I also learned in metric. in the design studio i trained in, we were taught in the UK people gauge based on what they understand best, as i shall explain to you.

You were taught wrong.

Ive had a number of customers ask for bookcases at about 5′ or sometimes 6′ high. Not one has ever asked me to make them something 5′ as 1524mm, or 6′ as 1828mm

People ask for coffee tables 4’wide. They’ve yet to ask me to make them a coffee table oh about 1219mm 🙄

Of course not, that's far too fine for general measurements. More likely they would ask for 1.2, 1.5 or 1.8m

How tall are you ?. Oh all of a sudden its ‘about 5’10″(or whatever) and ask anyone here that and i doubt many will give this height in M/CM/MM they will answer you in feet and inches. In fact im sure theres been the odd thread where people’s height came up and i dont remember anyone giving the metric equivalent.

175cm, 67kg thanks.

But you find it utterly wrong that people dont gauge the type of thing they know. how tall are you and equate that to something they want me to build. they look at where the top shelf will sit, usually at eye level, and make an approximate guess, i would say based upon their own height because they project the measurement they are most familiar with.

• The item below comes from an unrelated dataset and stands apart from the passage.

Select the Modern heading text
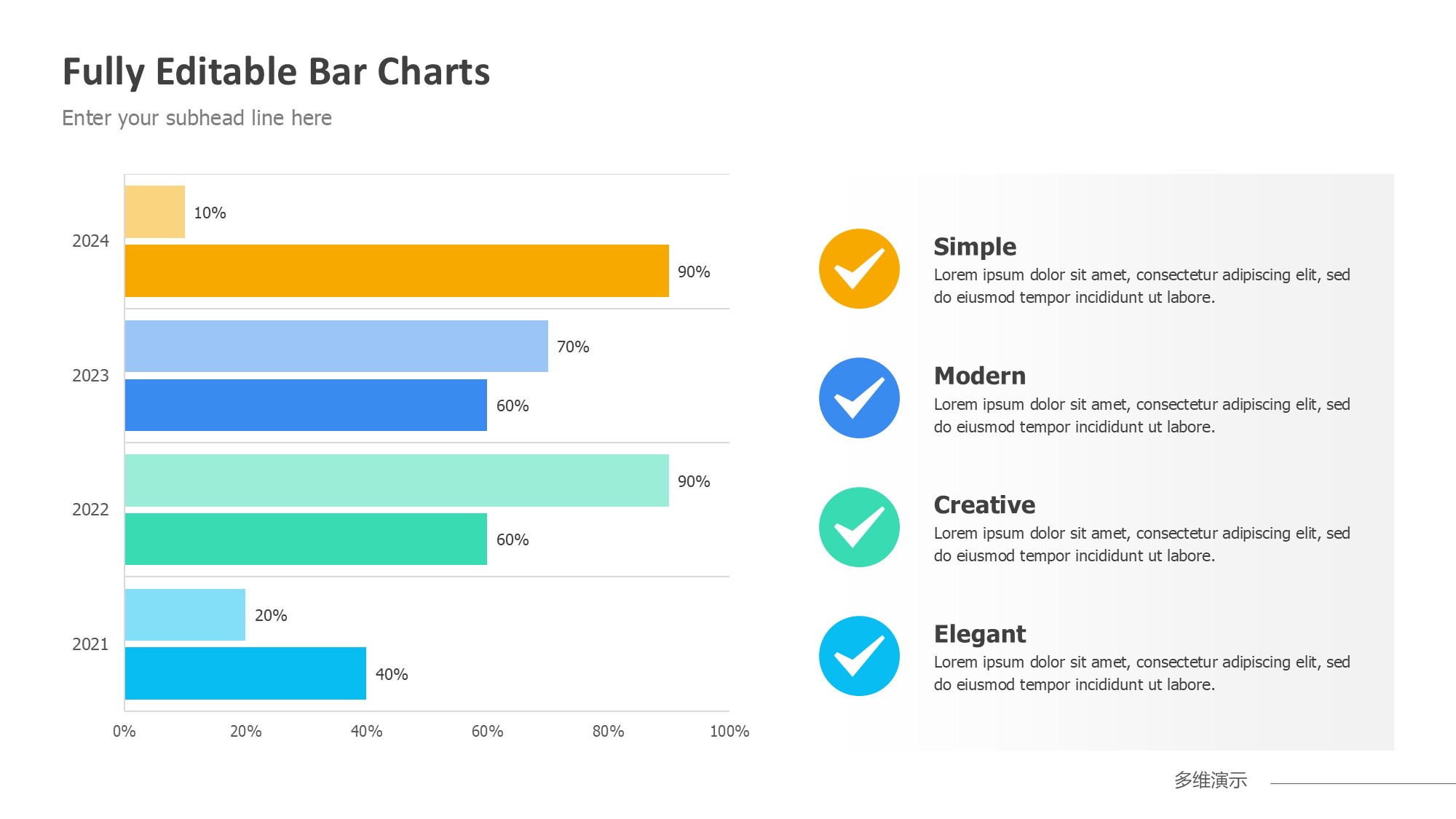Viewport: 1456px width, 819px height. 980,376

And that's exactly why I equate 1lb as 500g, 1cwt as 50kg, 1" as 2.5cm, 1' as 30cm, 1 mile as 1.6km, gravity as 10m/s/s and pi as 3. All wrong but for back of a fag packet calculations perfectly fine.

“Cobblers” ?. Naw dont think so mate. I think I know what my customers are talking about and how they gauge the sizes of the furniture we make them.

Customers are idiots. I'd never trust any dimensions supplied by someone who wasn't competent, that's how expensive mistakes happen that are always your fault.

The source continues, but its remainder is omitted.